Manhattan Arts International
2002
Fassbender/Stevens Gallery
Michiko Itatani
by Claire Wolf Krantz
A long-standing theme in Michiko Itatani’s work is her negotiation of personal and socio/political contradictions and clashes. Her current show of paintings continues, in some works, to emphasize these contradictions, while in others a new impetus towards integration is beginning to emerge.
Itatani’s mixed cultural background and her sensitivity to the unresolved conflicts in the world around her underlie many of her artistic decisions. Born and reared in Japan, she moved to the United States as a young adult. The aesthetic and cultural inheritance from her formative years in Kyoto are reflected in her asymmetrical but balanced compositions and her use of somewhat flat, chromatically related color. This Japanese influence is a factor in the subtle, understated surfaces and the overlays of areas of intense feeling and forms that seldom integrate. By acquiring a sympathy with Western culture as an adult, Itatini’s work has become increasingly complex and fraught. As she has also shifted her interest from literature and a career in writing to that of painting, she has begun to include images related to the page in her paintings. This shift from East to West has never been complete or comfortable, however, and this gap between her Japanese soul and her American one is always tentative and shifting. Itatani has made a career of exploring these personal gaps and dissonances.

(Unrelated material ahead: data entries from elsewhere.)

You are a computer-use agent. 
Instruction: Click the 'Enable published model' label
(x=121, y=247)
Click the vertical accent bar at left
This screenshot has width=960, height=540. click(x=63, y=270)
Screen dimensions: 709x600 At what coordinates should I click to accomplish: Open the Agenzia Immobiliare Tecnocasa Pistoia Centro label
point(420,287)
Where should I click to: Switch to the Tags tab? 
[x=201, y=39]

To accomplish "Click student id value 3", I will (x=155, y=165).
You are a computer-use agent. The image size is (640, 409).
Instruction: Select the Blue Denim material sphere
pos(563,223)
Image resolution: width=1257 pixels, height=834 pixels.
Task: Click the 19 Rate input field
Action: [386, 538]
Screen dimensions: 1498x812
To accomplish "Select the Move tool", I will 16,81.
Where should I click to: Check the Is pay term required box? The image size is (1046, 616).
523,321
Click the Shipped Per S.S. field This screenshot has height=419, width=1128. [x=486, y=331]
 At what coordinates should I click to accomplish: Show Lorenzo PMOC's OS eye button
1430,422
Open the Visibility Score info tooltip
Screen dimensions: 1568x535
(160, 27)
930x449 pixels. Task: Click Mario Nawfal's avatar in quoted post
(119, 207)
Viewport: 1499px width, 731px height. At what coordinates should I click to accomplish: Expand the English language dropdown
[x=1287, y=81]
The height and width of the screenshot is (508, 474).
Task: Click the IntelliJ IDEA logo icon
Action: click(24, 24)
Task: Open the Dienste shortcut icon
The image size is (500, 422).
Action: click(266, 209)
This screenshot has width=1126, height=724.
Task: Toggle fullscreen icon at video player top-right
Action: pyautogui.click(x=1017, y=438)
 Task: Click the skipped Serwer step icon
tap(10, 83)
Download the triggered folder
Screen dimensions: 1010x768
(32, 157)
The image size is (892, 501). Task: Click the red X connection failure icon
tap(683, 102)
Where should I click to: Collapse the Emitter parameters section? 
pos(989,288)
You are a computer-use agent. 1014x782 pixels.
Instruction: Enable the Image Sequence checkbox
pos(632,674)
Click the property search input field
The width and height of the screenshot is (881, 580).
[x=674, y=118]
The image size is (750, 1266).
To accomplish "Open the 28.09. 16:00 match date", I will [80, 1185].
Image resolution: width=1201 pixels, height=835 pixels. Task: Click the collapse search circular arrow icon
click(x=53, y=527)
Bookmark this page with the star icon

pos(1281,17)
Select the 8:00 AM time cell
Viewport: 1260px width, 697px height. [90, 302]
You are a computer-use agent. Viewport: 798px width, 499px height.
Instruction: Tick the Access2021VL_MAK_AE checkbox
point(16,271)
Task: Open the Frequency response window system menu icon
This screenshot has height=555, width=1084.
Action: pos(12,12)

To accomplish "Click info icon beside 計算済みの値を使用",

Itatani’s paintings typically contain dissonant elements skillfully and loosely held together as she balances unrelated sections of material. The most noticeable and beautiful elements are shapes containing raised, ruled, gray lines made by squeezing paint through a veterinarian’s syringe. Referring to the look of writing on a page, this correspondence is enhanced because the lined areas are shaped like pages irregularly stacked, even fanned out. The shapes float above a loosely painted allover ground that implies deep space. This sense of cosmic space is enhanced in some pieces by painted oblongs that imply a perspectival pathway leading deep into infinity. The collision of these crisply demarcated lined pages hovering over huge, open areas is unsettling.
This cacophony is most evident in Itatani’s practice of attaching to the expanse of her enormous pieces small, rectangular paintings that deliberately interrupt the flow and resolution of the whole. While her compositions have always functioned as though they had transparent layers sitting on top of one another, the viewer could always provisionally resolve the dissonantly painted and layered pieces because of Itatani’s strong sense of design and placement. However, the actual, attached canvases force the viewer to acknowledge the separation because there are physically raised planes that cannot be integrated into the whole. The result is uncomfortable, reflecting Itatani’s discomfort with the boundaries in her own life and in that of the world as she sees it.
However, her newest pieces are different in feeling and content, although some of her basic building blocks of patterned shapes and subdued color remain similar. America Blue, a series of five giant, spectacular paintings is hung in a gentle arc across one wall, giving a sense of moving through an integrated universe that is new in her oevre. The paintings still contain disparate sections that float above an amorphous atmosphere of air or water but the way they are painted suggests that they are a part of a complex whole, not separated from it. Patterned oblongs march their way into infinite depths. The tops of the paintings are pink half-circles, sensuous shapes that could be bodies but also suggest a pink sky, a sun reflecting and lighting up the earth. Below this, paint dripping from the glowing pink zone seems to be rain - a light, nurturing rain that alternates with the sun to nourish the earth. Page-like sections containing Itatani’s signature ruled lines float over a dark field scattered with brightly lit dots. A fascinating contrast is at work here. The bottom half of the paintings – the sections alluding to deep space – are black while the upper half is painted glowing shades of pink and red. For me, these allusions to the dichotomies of life and death, joy and pain, are fully integrated, as though Itatani has come to an acceptance that in the fullness of life, both factors are in play but are not necessarily in conflict. These paintings emanate a universe of hope and beauty that I have not seen in many years, creating a new beginning in her long, and fascinating career of making abstract art out of the elements of her life and her vision of the world.
Claire Wolf Krantz is an artist, freelance critic, and guest curator.
As an artist she works in a combination of painting and photography as well as digitally created images.